Start of EXERCISE INPUTS

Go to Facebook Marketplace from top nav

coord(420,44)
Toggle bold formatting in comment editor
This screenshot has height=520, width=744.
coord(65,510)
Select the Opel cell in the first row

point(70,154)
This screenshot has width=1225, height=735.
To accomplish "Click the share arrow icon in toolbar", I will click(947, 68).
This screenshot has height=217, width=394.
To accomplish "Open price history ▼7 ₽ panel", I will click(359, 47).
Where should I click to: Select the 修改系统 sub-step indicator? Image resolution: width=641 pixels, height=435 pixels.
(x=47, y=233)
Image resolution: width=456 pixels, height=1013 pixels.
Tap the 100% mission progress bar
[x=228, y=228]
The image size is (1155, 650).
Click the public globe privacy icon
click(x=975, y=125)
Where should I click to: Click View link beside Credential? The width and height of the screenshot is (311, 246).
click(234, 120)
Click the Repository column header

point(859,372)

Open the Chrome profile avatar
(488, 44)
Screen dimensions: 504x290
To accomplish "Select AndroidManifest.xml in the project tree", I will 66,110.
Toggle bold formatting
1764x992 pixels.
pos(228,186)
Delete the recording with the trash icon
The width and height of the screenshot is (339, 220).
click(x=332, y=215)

End of EXERCISE INPUTS

EXERCISE INSTRUCTIONS:
Rewrite all the entries above, substituting "Choose" for every "Select" and leaving everything else unchanged.

TASK SOLUTION:
Go to Facebook Marketplace from top nav

coord(420,44)
Toggle bold formatting in comment editor
This screenshot has height=520, width=744.
coord(65,510)
Choose the Opel cell in the first row

point(70,154)
This screenshot has width=1225, height=735.
To accomplish "Click the share arrow icon in toolbar", I will click(947, 68).
This screenshot has height=217, width=394.
To accomplish "Open price history ▼7 ₽ panel", I will click(359, 47).
Where should I click to: Choose the 修改系统 sub-step indicator? Image resolution: width=641 pixels, height=435 pixels.
(x=47, y=233)
Image resolution: width=456 pixels, height=1013 pixels.
Tap the 100% mission progress bar
[x=228, y=228]
The image size is (1155, 650).
Click the public globe privacy icon
click(x=975, y=125)
Where should I click to: Click View link beside Credential? The width and height of the screenshot is (311, 246).
click(234, 120)
Click the Repository column header

point(859,372)

Open the Chrome profile avatar
(488, 44)
Screen dimensions: 504x290
To accomplish "Choose AndroidManifest.xml in the project tree", I will 66,110.
Toggle bold formatting
1764x992 pixels.
pos(228,186)
Delete the recording with the trash icon
The width and height of the screenshot is (339, 220).
click(x=332, y=215)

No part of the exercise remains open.